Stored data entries
——

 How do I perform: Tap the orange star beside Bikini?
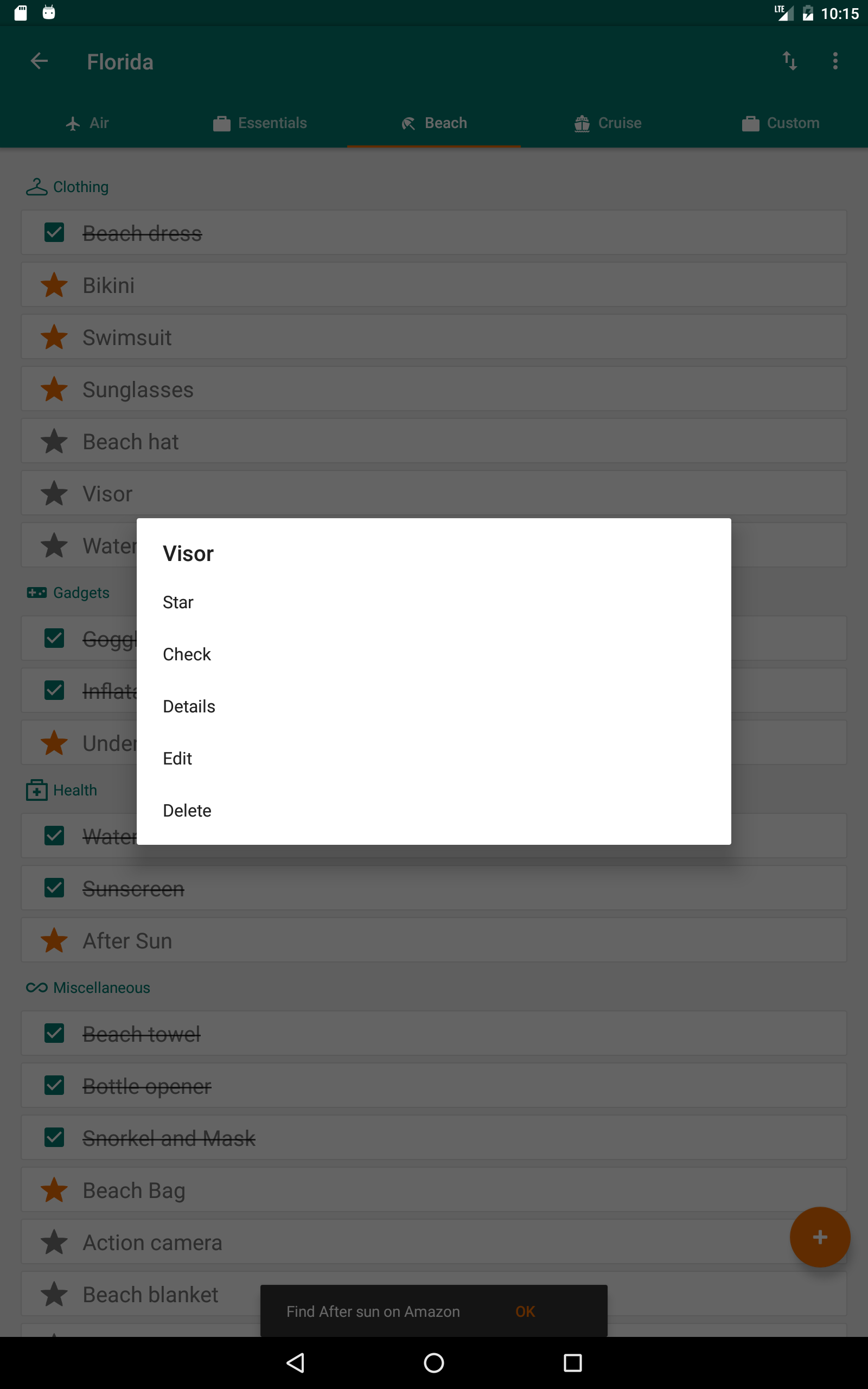pyautogui.click(x=54, y=285)
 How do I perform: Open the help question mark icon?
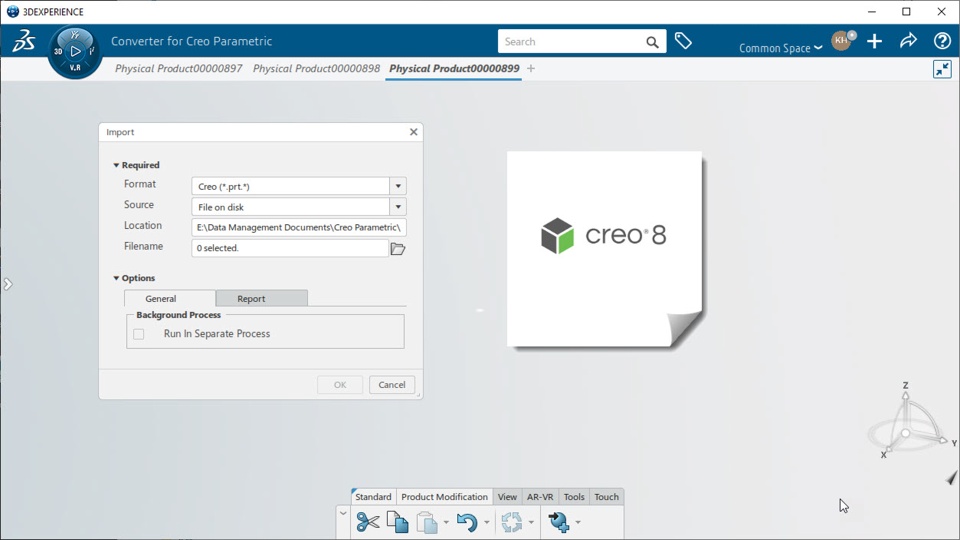(x=942, y=41)
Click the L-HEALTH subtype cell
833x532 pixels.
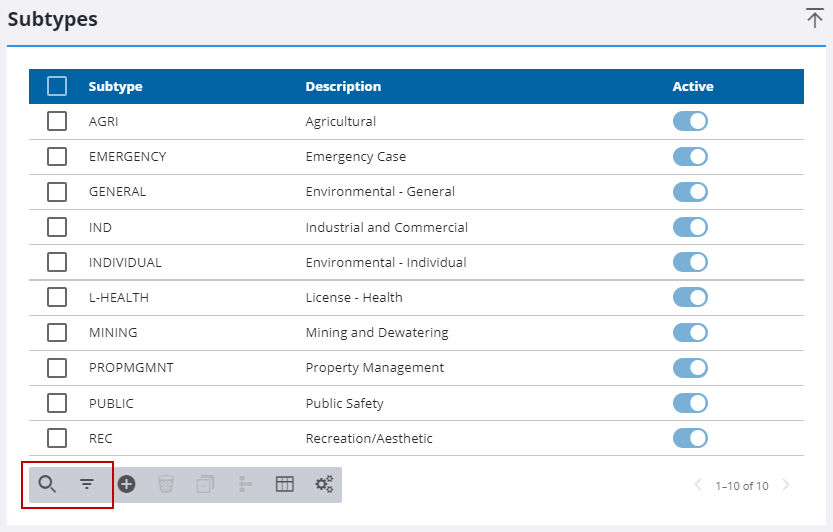coord(119,297)
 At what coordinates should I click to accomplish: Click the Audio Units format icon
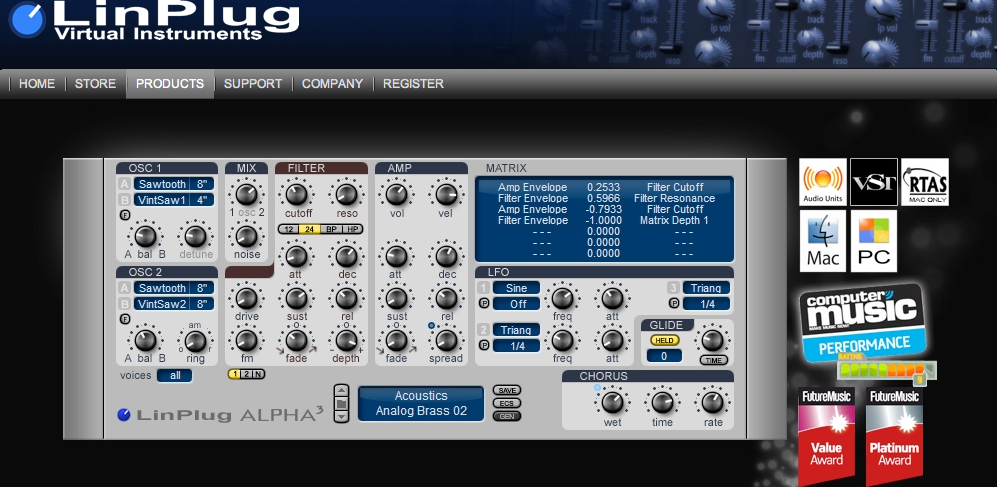click(822, 182)
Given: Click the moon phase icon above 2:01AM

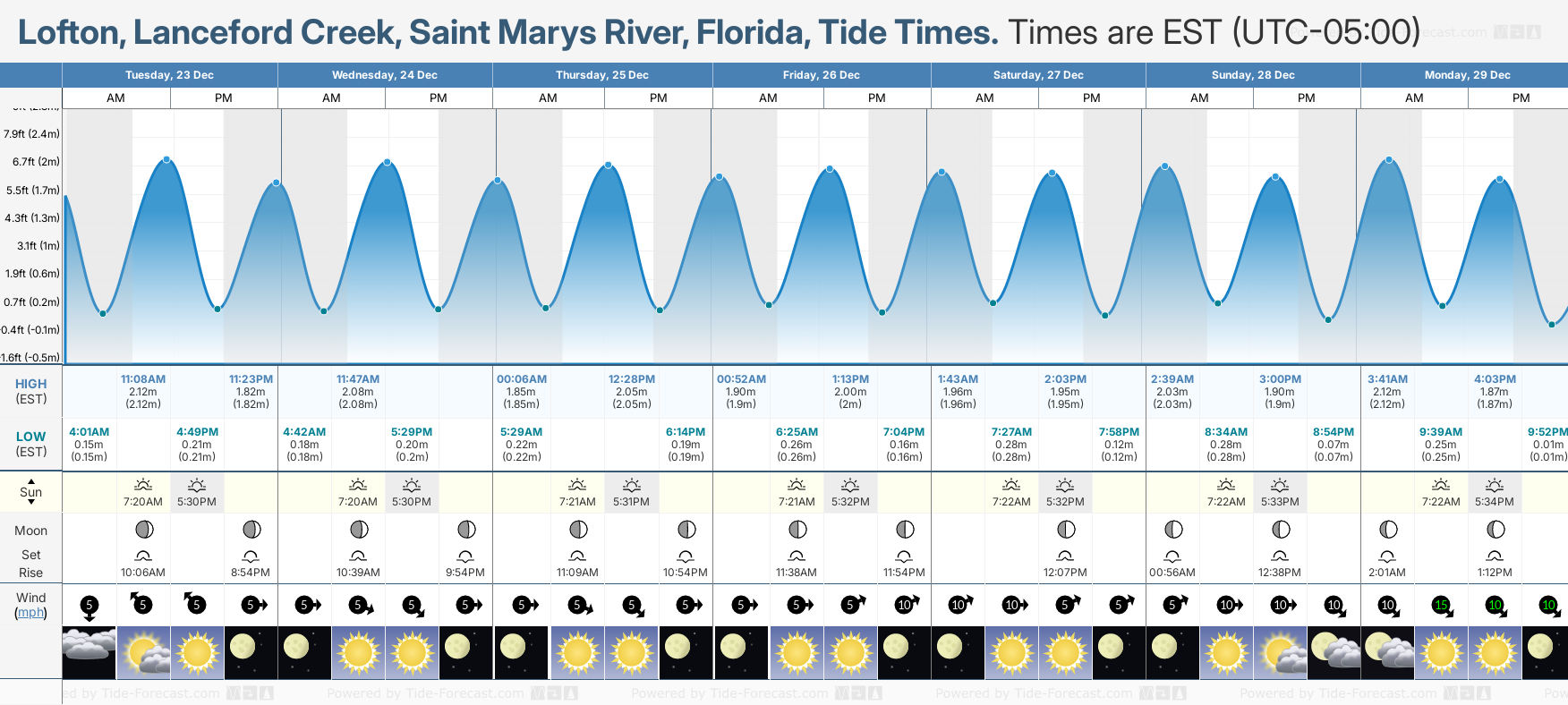Looking at the screenshot, I should click(x=1388, y=530).
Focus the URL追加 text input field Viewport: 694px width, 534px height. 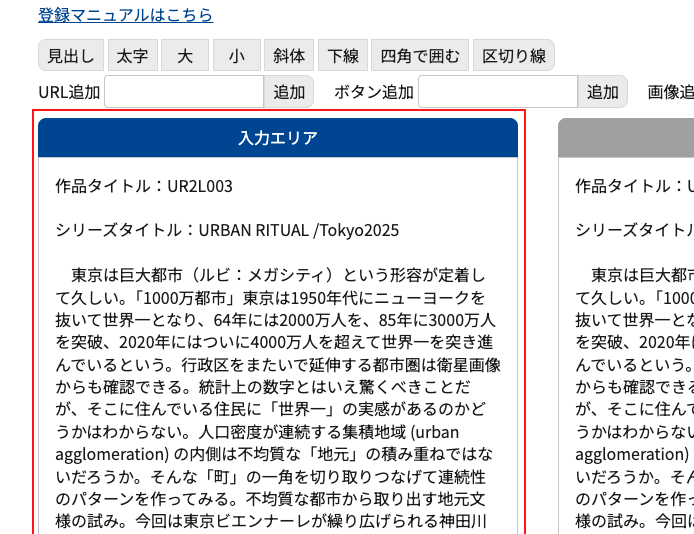(x=184, y=92)
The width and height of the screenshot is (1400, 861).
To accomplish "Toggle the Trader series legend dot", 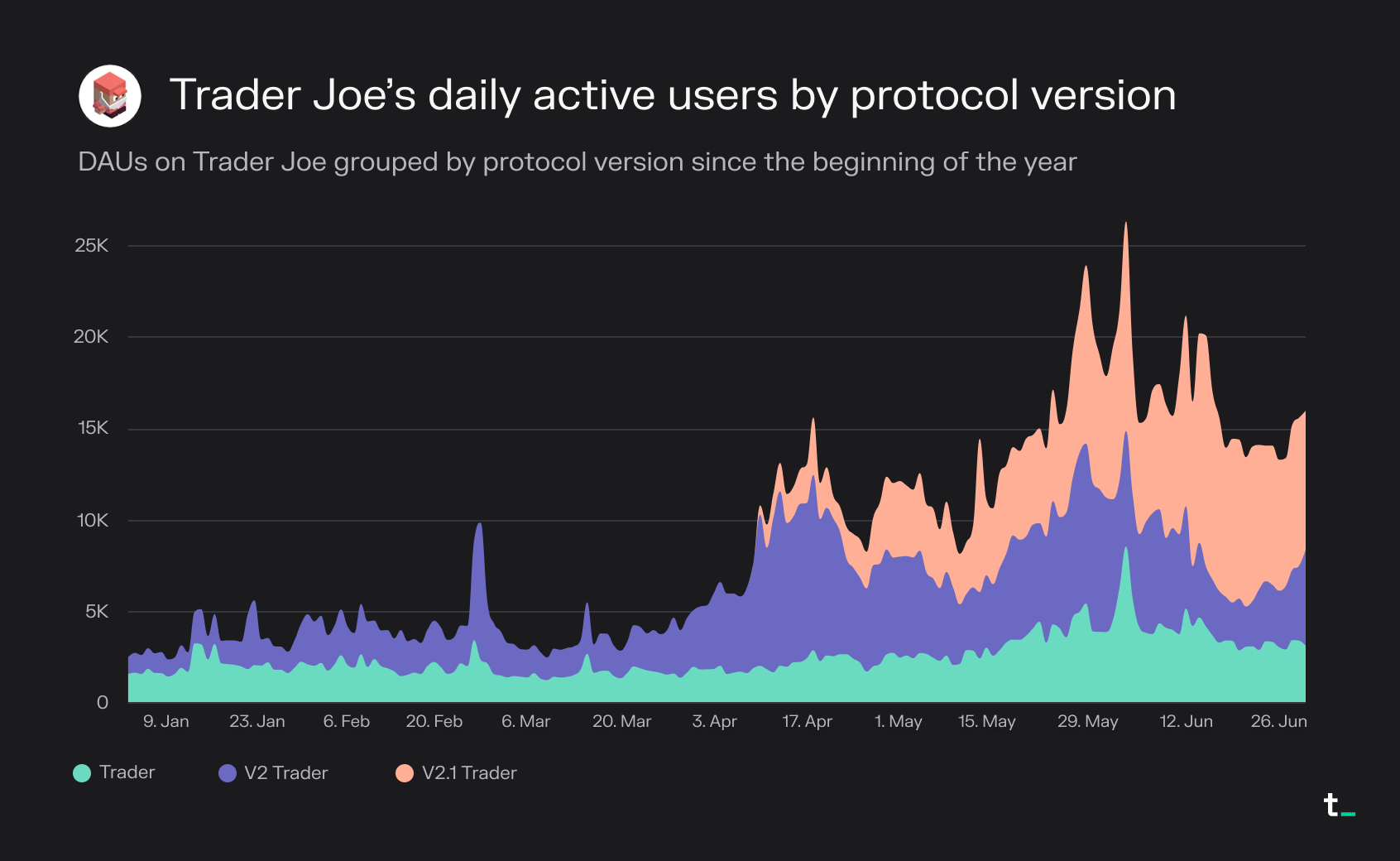I will 82,773.
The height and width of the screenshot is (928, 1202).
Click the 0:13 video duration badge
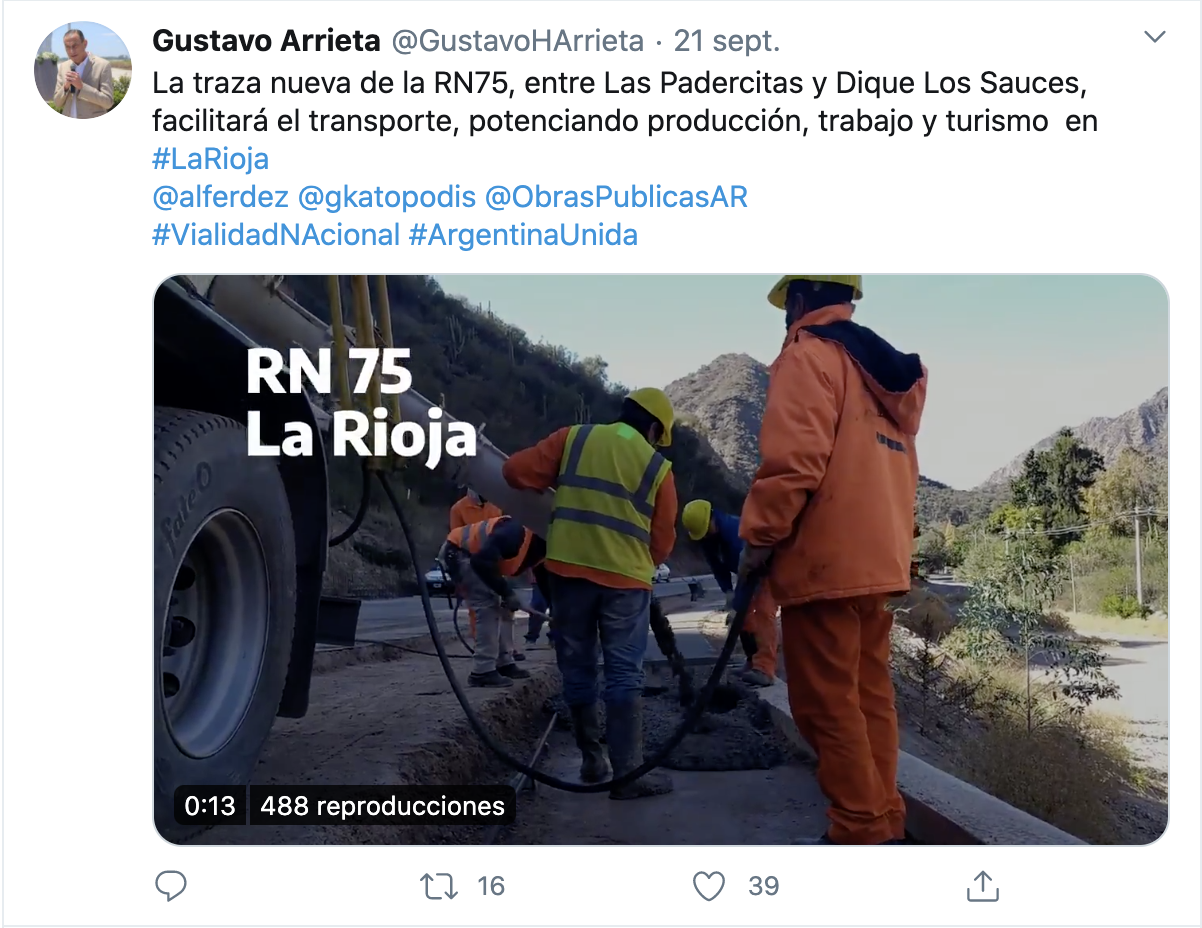210,805
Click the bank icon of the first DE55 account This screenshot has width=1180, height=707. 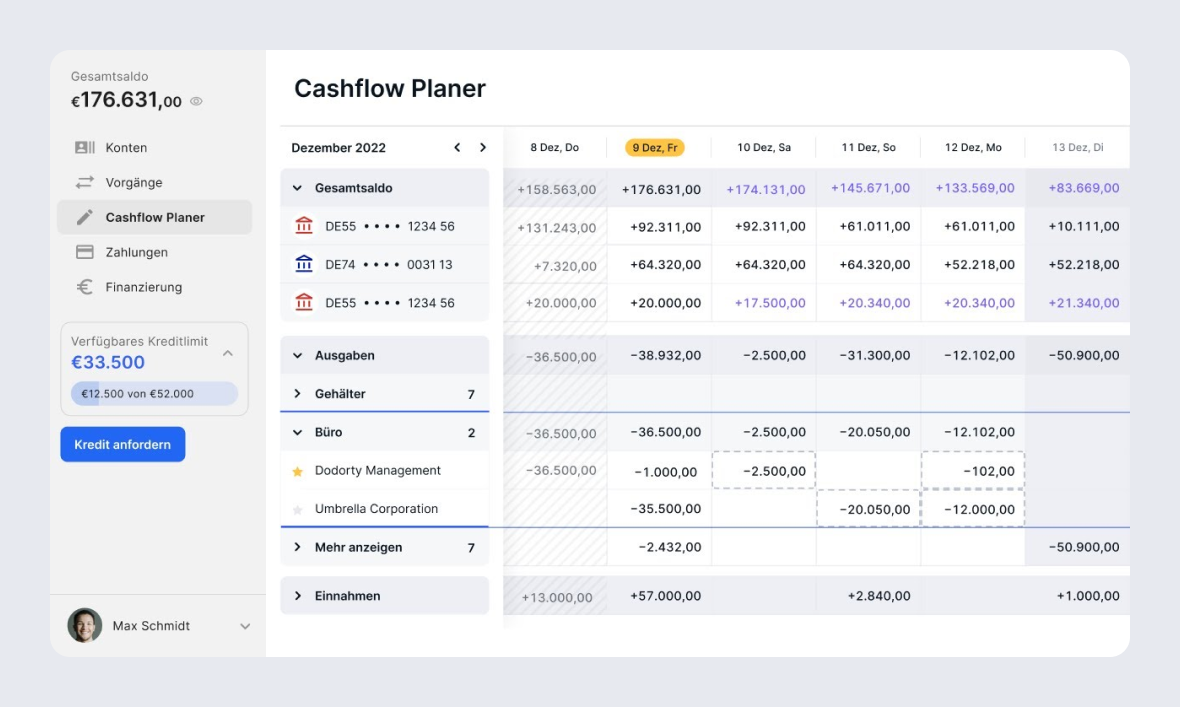(x=305, y=226)
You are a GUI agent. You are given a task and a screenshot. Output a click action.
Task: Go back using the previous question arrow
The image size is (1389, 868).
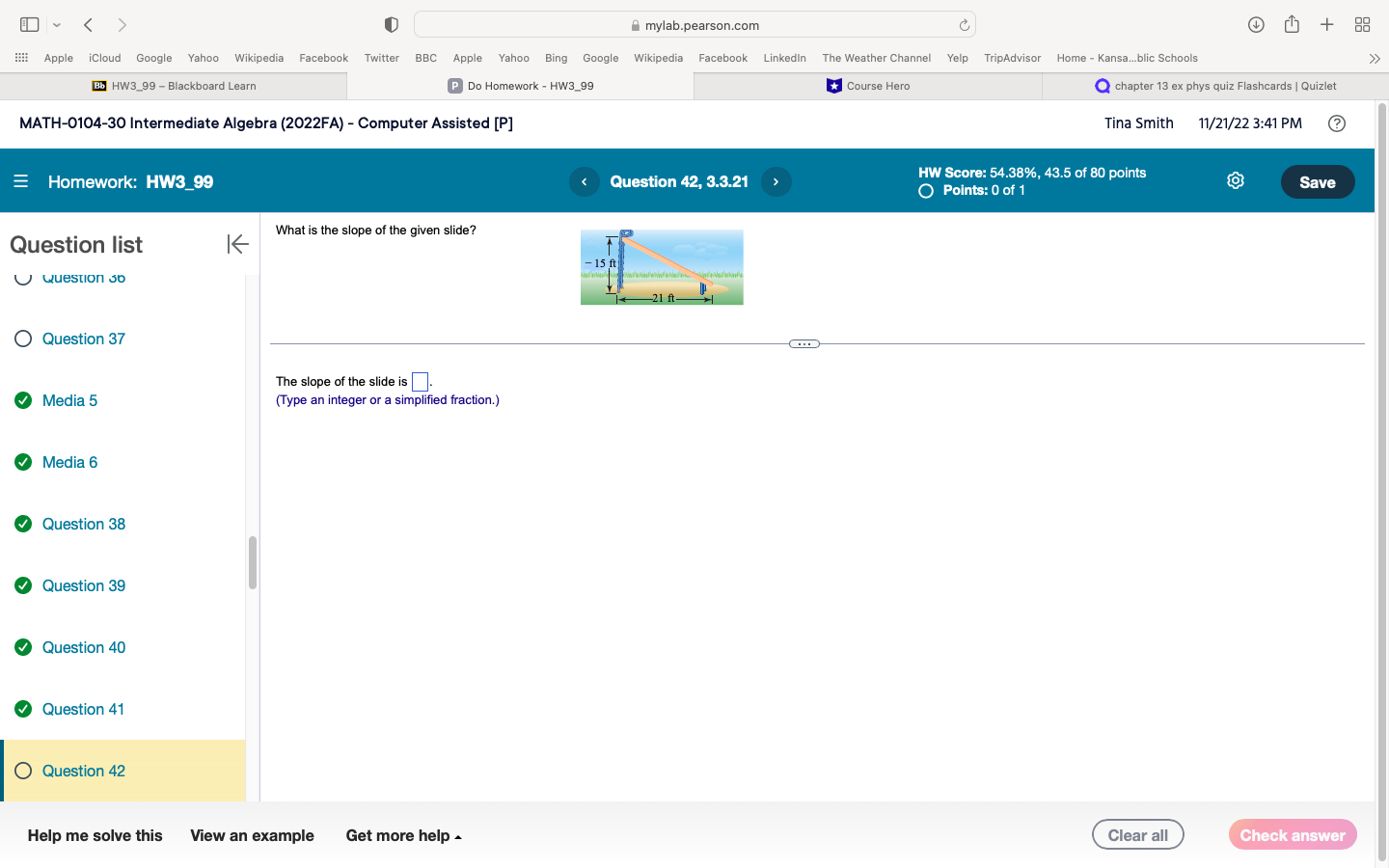click(x=584, y=181)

——

The required output is every line from the one containing "You are a GUI" through the last line of the data above, restated exactly and without pictures.

You are a GUI agent. You are given a task and a screenshot. Output a click action.
Task: Go back using the previous question arrow
The image size is (1389, 868).
click(x=584, y=181)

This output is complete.